### Exercise objective:
From the top of the records below down to the line containing "Given: Click the 2 000 x-axis tick label", reproduce every line exactly.

### Stored items:
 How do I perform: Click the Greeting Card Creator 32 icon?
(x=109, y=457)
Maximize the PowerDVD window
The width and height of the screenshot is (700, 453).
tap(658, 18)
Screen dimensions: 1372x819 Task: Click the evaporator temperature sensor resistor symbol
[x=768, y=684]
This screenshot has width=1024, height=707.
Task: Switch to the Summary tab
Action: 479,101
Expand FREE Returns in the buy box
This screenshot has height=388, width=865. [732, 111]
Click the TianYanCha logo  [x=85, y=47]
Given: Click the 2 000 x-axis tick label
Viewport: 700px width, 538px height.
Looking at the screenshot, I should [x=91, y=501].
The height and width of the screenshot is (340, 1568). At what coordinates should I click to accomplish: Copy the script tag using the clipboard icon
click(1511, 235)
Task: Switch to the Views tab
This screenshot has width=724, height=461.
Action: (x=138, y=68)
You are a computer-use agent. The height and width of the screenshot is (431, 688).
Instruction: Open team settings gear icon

### Task result:
 How do I perform: Click the Greeting Card Creator 32 icon?
(x=109, y=457)
Maximize the PowerDVD window
The width and height of the screenshot is (700, 453).
tap(658, 18)
Screen dimensions: 1372x819 Task: Click the evaporator temperature sensor resistor symbol
[x=768, y=684]
This screenshot has width=1024, height=707.
Task: Switch to the Summary tab
Action: 479,101
Expand FREE Returns in the buy box
This screenshot has height=388, width=865. [732, 111]
Click the TianYanCha logo  [x=85, y=47]
Given: Click the 2 000 x-axis tick label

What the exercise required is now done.